Seeing systems is critical. Acting through foresight methods, system dynamic models, and complexity-oriented scenario planning exercises are ways to prepare for the uncertainties that come with floods like we’ve seen or other storm-related phenomena. This means more than planning for the things you can see, but those things you can barely conceive of. Using creativity-based scenario plans allows us to envision futures that might seem outlandish at the extreme, but pulled back a little can yield insight when real extreme events occur.
Using foresight methods and complexity allows us to design for emergence (PDF), rather than design systems for what is expected and usually happens, because those days might be fewer and farther between. Using systems approaches to planning and responding allows us to take account for the interconnections between things, simultaneously allotting cognitive energy to contemplate flooded transit lines, insurance payouts, rat infestations, and backed-up sewers as a system and not independent events. While not easy and certainly complex, this kind of approach allows us to treat problems as systems and not falsely act on parts while ignoring the whole.
The usual is likely to be unusual in an age of complexity and it is becoming time to embrace that lest we literally and figuratively drown in the flood of changes to come.
Futurists take what we know now and project into the future ideas about things will be like years from today using the models that have worked consistently up to now. Those models applied to human systems are changing quickly making marketing the future based on them senseless and potentially dangerous.
Earlier this past week a post on FastCoExist caught my attention and brought to mind why I have such an uneasy relationship with futurists and futures as a field. The post, 8 Ways the World Will Change in 2052, is look at the next 40 years written by Jorgen Randers, a professor of climate strategy at the BI Norwegian Business School and written with all the confident swagger that typifies futurists making statements about what is to come. After all, it’s hard to draw an audience (and the benefits that comes with that) when you don’t have a confident answer on your subject matter — even if that answer is wrong.

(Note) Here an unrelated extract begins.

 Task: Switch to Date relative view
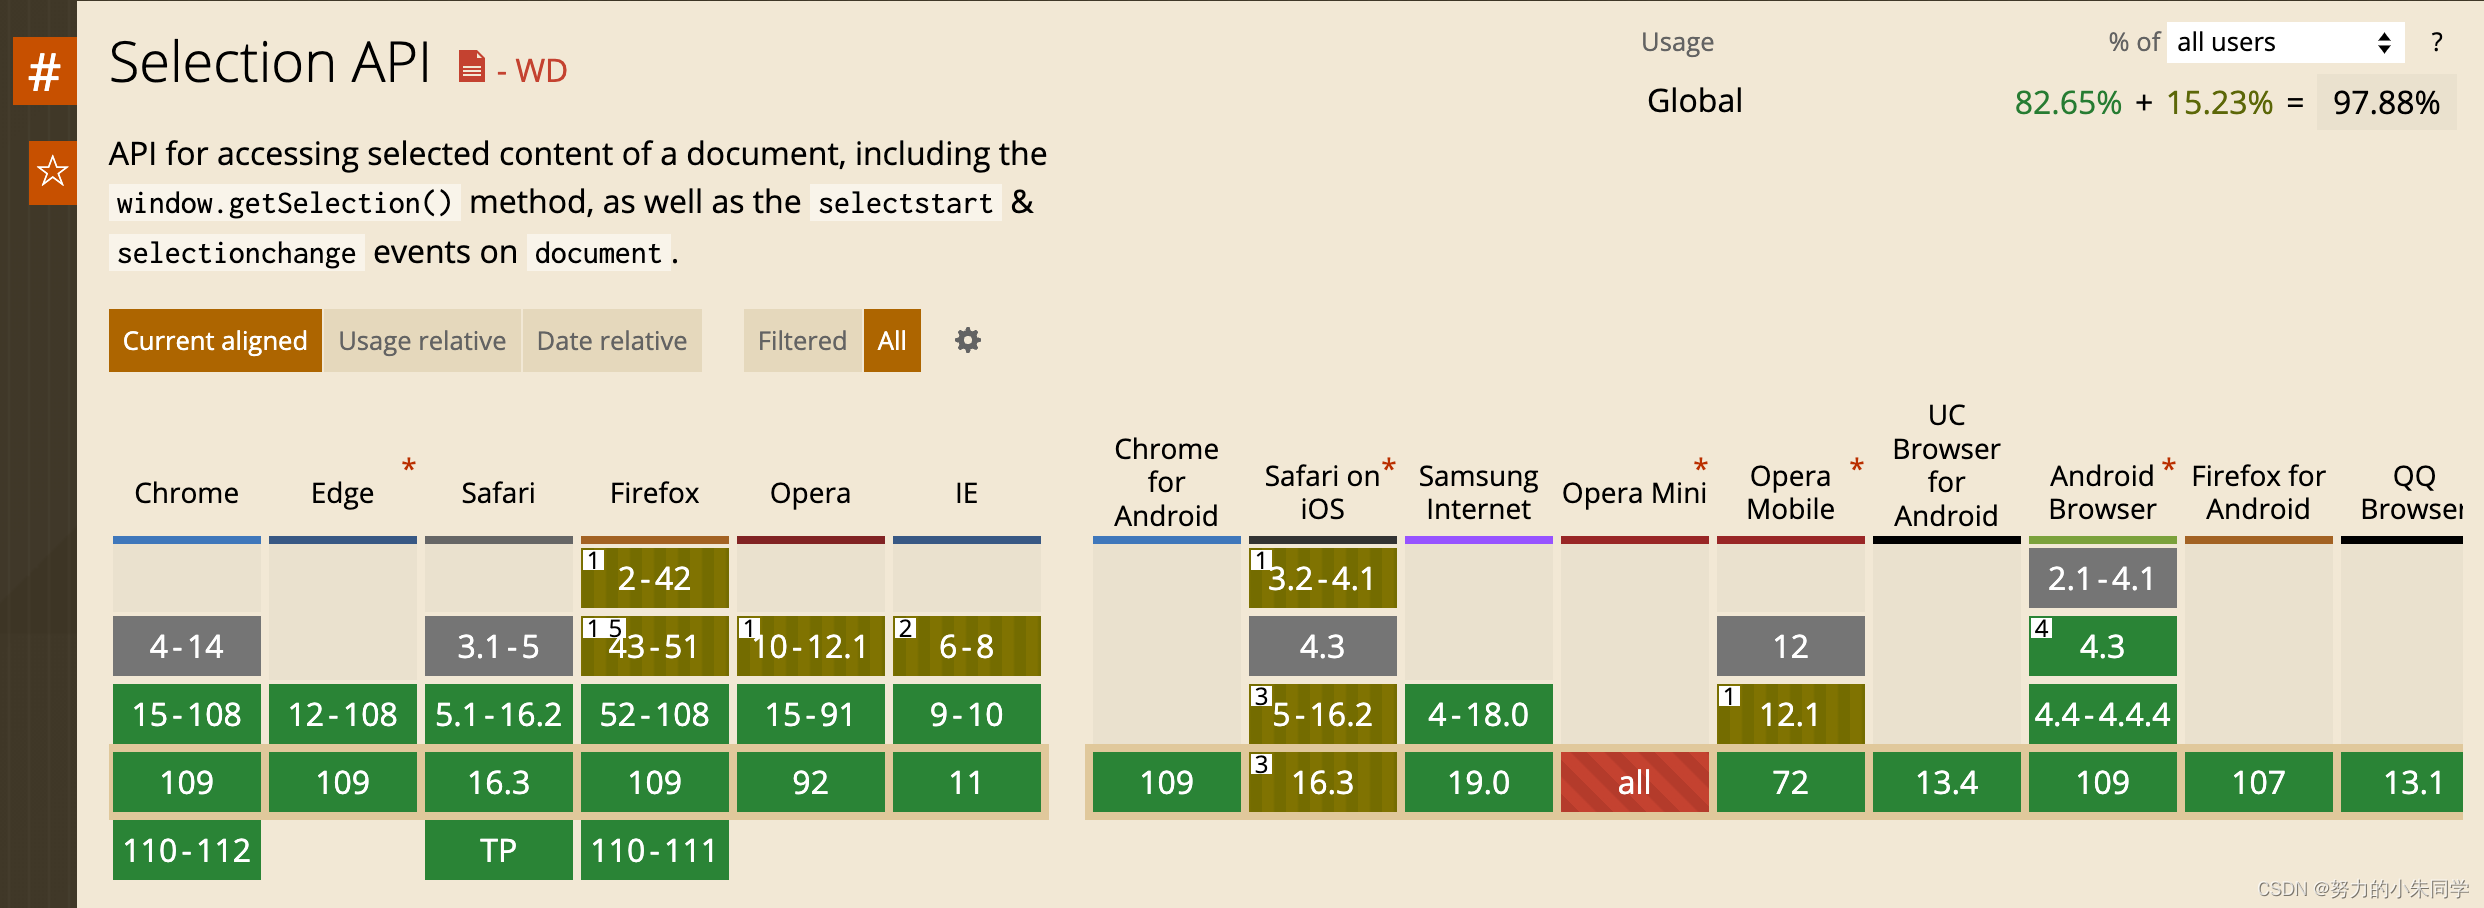click(612, 340)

In this latest post in the series on marketing complexity I look at futurists and their predictions and what it could mean for making sense of the threats and opportunities we will face in the years to come.

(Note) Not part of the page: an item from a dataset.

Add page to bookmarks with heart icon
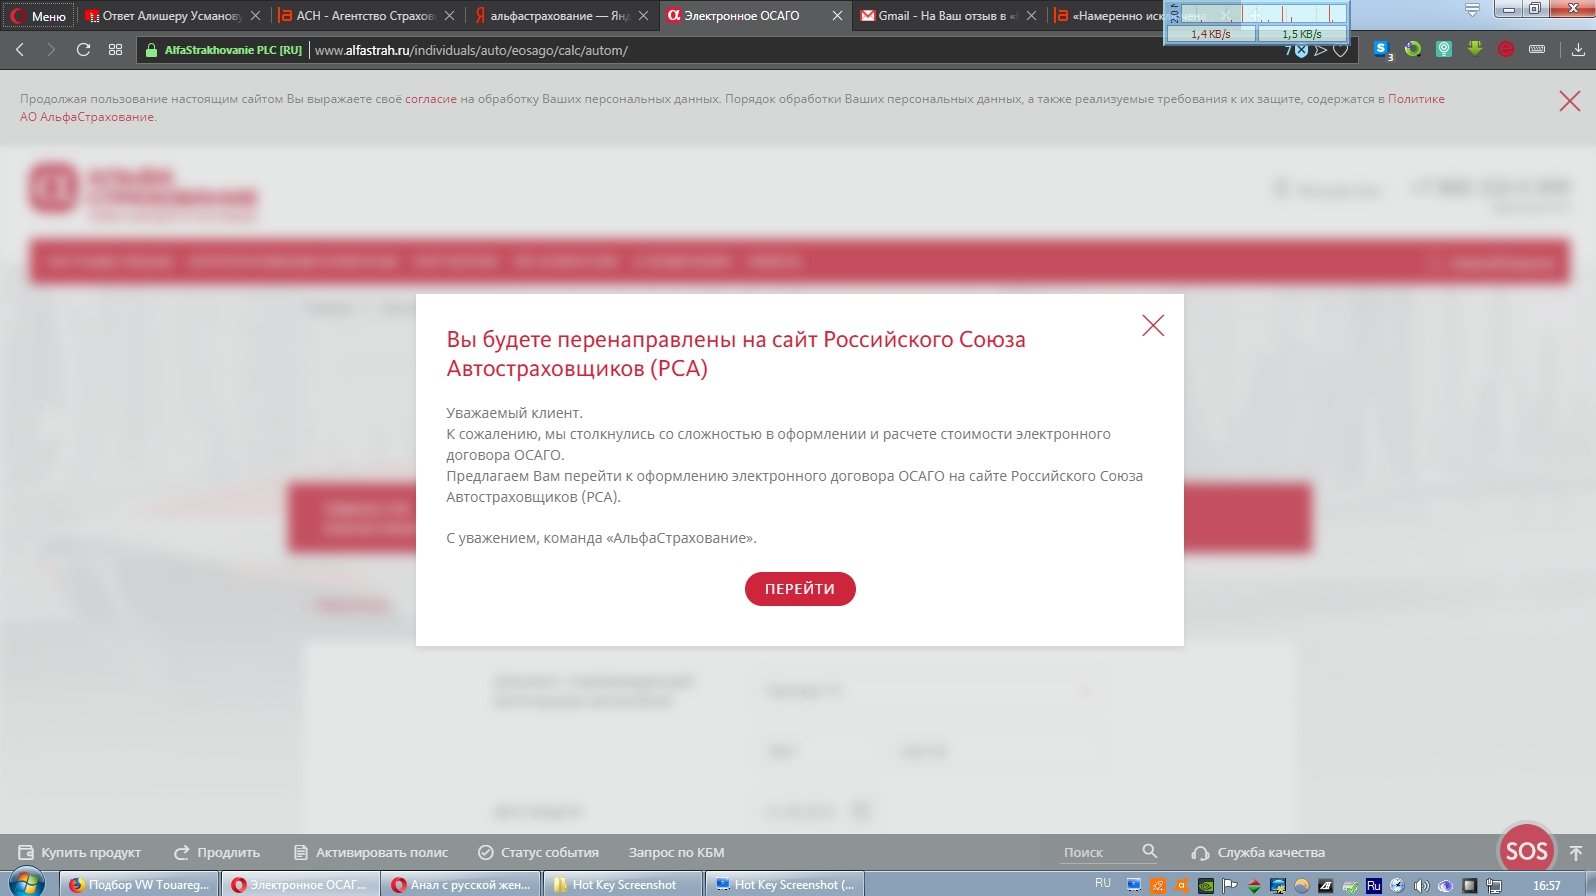The height and width of the screenshot is (896, 1596). click(1341, 50)
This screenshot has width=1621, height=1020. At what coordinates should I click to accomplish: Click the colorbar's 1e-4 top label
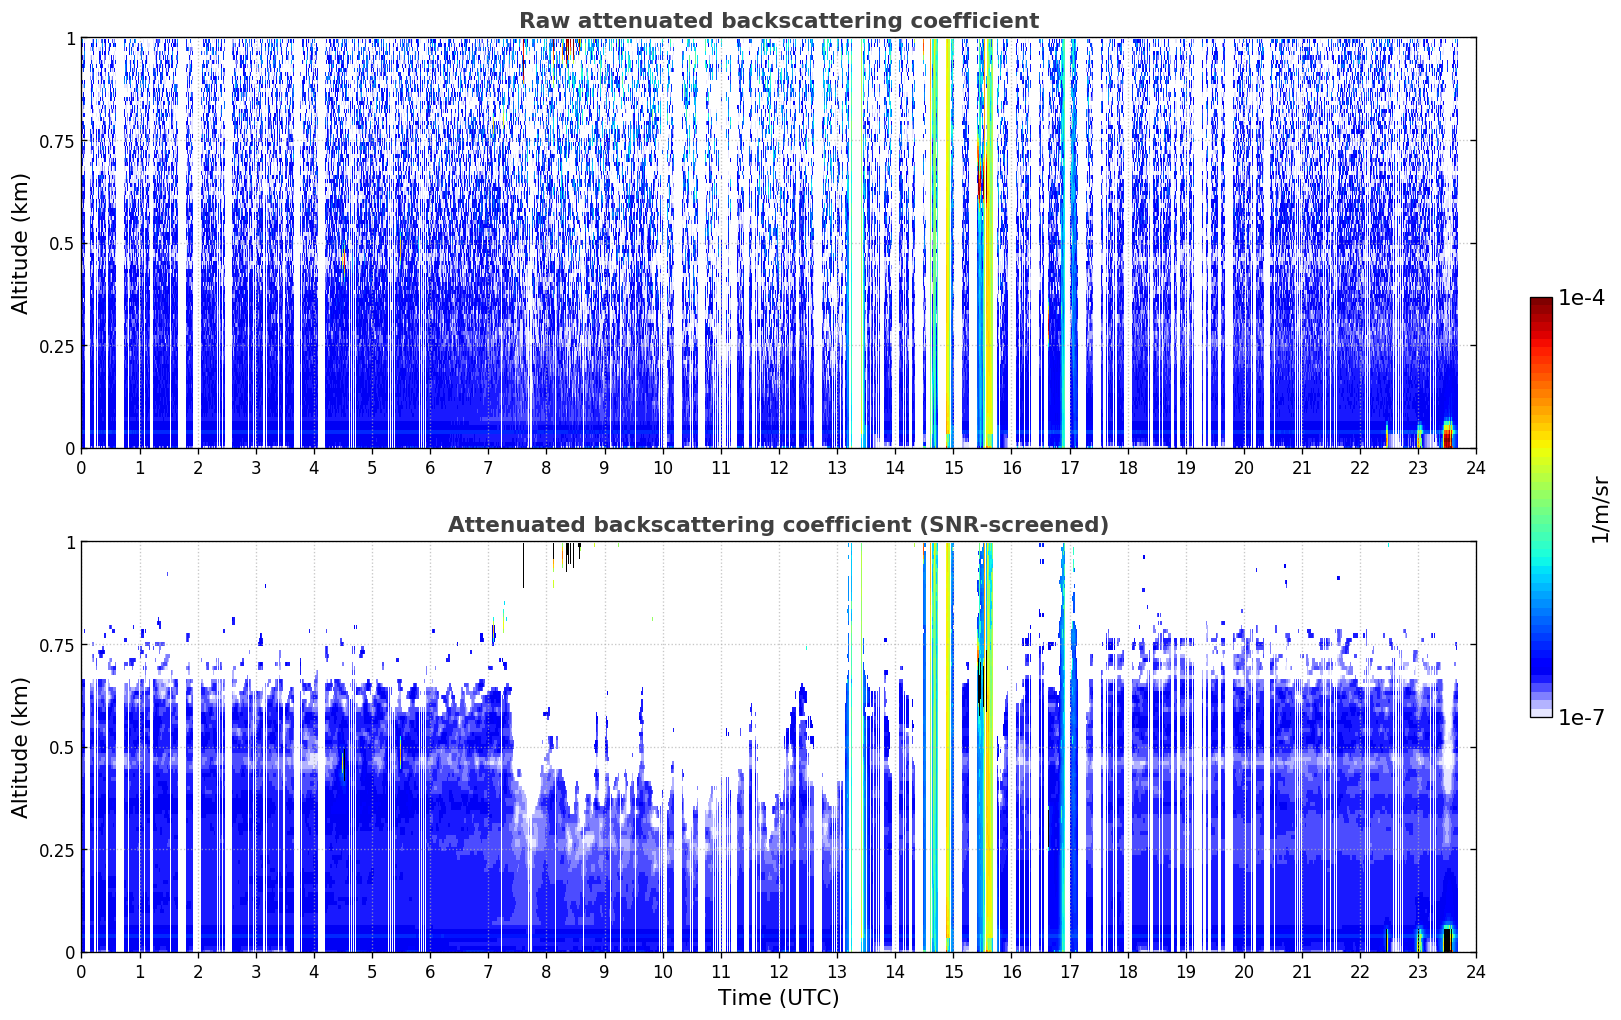[x=1581, y=298]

The Mathematical Problem of Futures and Complexity
The FastCoExist article paints a picture of a world that looks a lot like the one we have today, just with some shifts in economic and social structures. It suggests that much will remain the same even though a few key things will change, but our general relations will remain constant. It is that consistency that raises my concerns about futurist thinking (not all, to be sure) and its use of the data today to make predictions tomorrow. There is an assumption of linearity that weaves its way through the narratives spun by futurists that do not fit with how complex systems behave, nor does it account for the network effects created by interconnected systems.

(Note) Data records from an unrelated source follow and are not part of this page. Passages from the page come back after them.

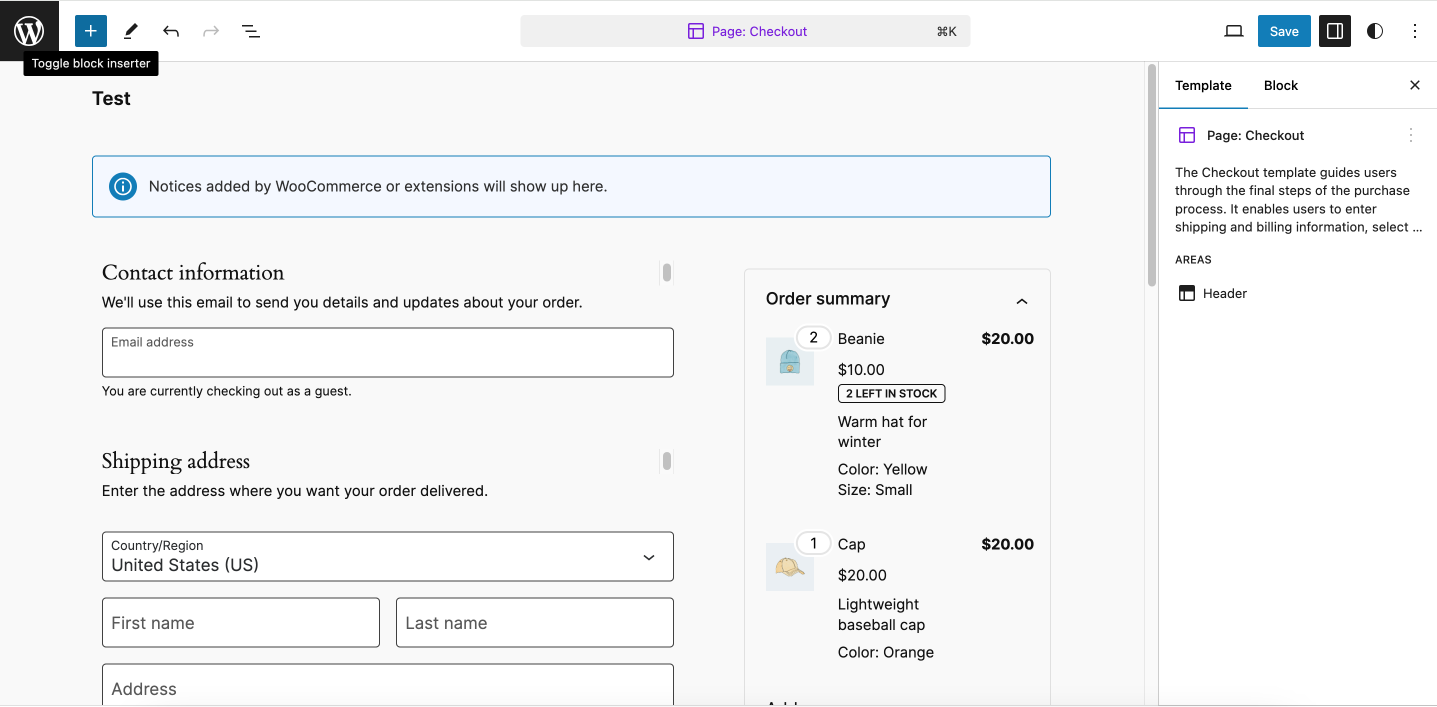Screen dimensions: 1437x707
Task: Save the checkout template
Action: 1284,31
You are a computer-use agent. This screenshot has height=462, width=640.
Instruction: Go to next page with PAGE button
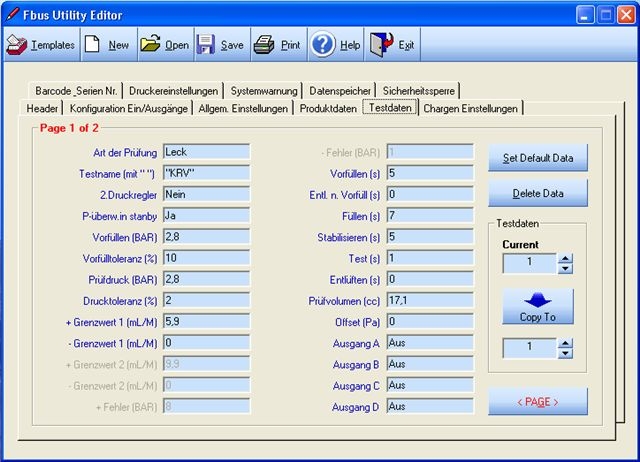538,402
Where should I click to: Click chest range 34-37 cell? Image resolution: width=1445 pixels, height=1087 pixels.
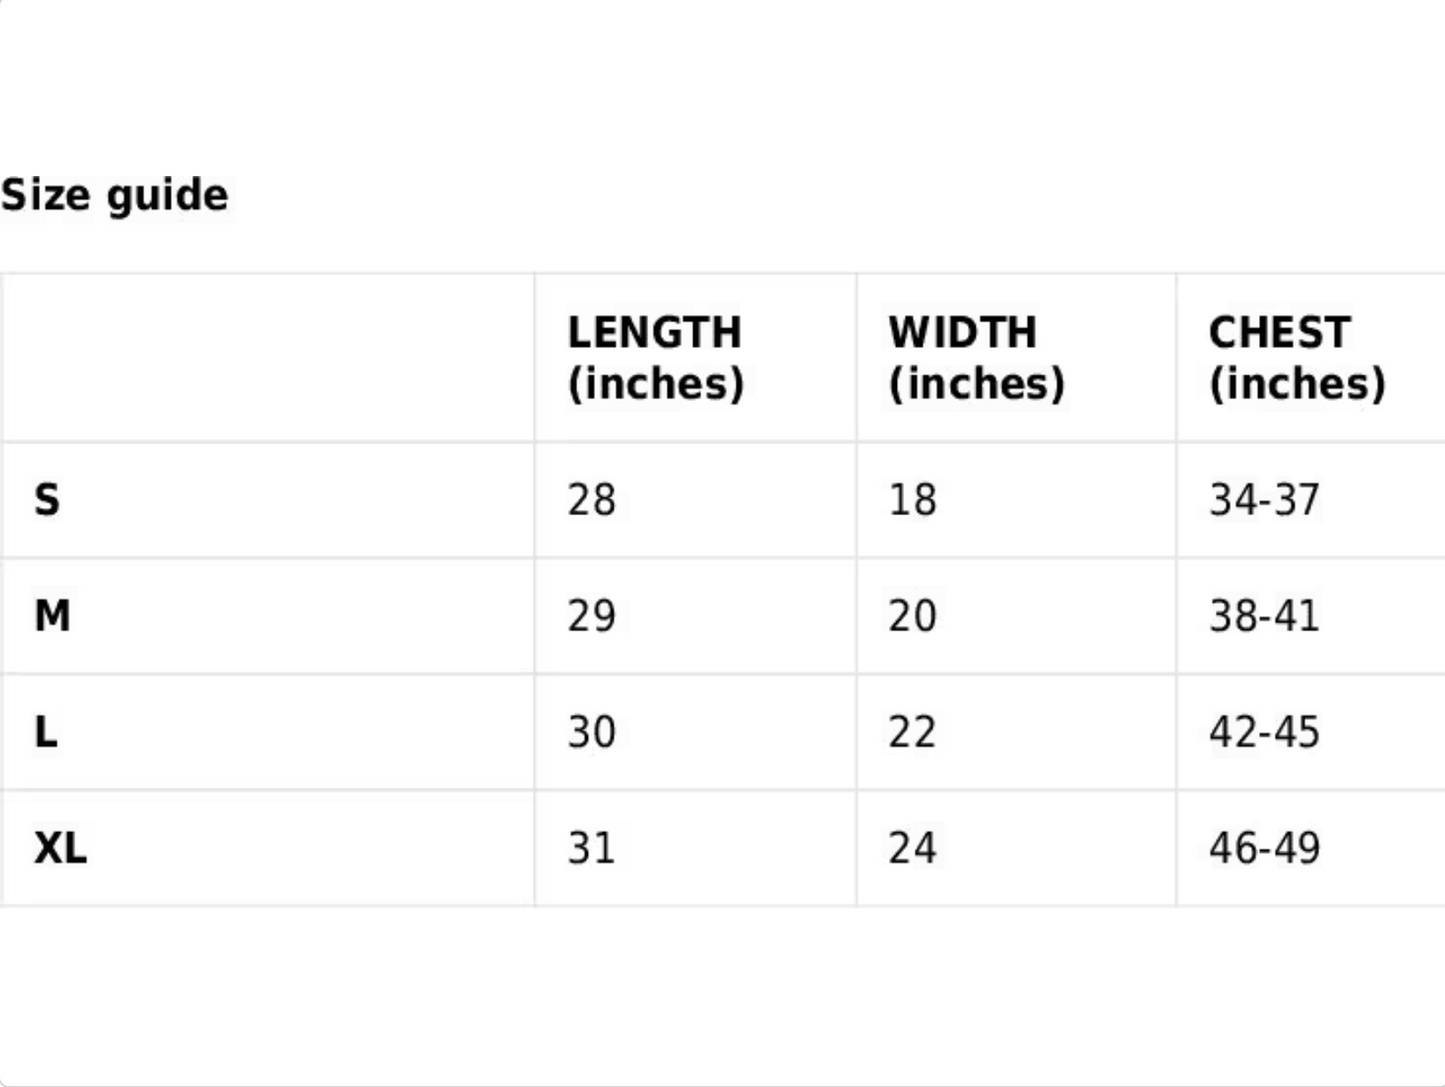[1264, 499]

Where I live now (Toronto), we have seen an almost uninterrupted heat wave for more than three weeks and that is forecast to continue for the week to come. This is the hottest year in recorded history (video), and as this short news clip shows the implications are many. At our current level of focus the implications may seem slight: changing growing conditions for gardens, better cottage swimming weather, brown lawns etc.. But at another scale and perspective, the interconnections between these things will start to reveal themselves if the pattern continues.
It is here where I see futurists getting it wrong as their predicts rest on largely linear trajectories of change and scientific knowledge that uses linear models to create predictions. The mistake is taking linear phenomenon and grafting that knowledge on to complex cases, while another mistake is taking science that works for static things and applying it to dynamic objects.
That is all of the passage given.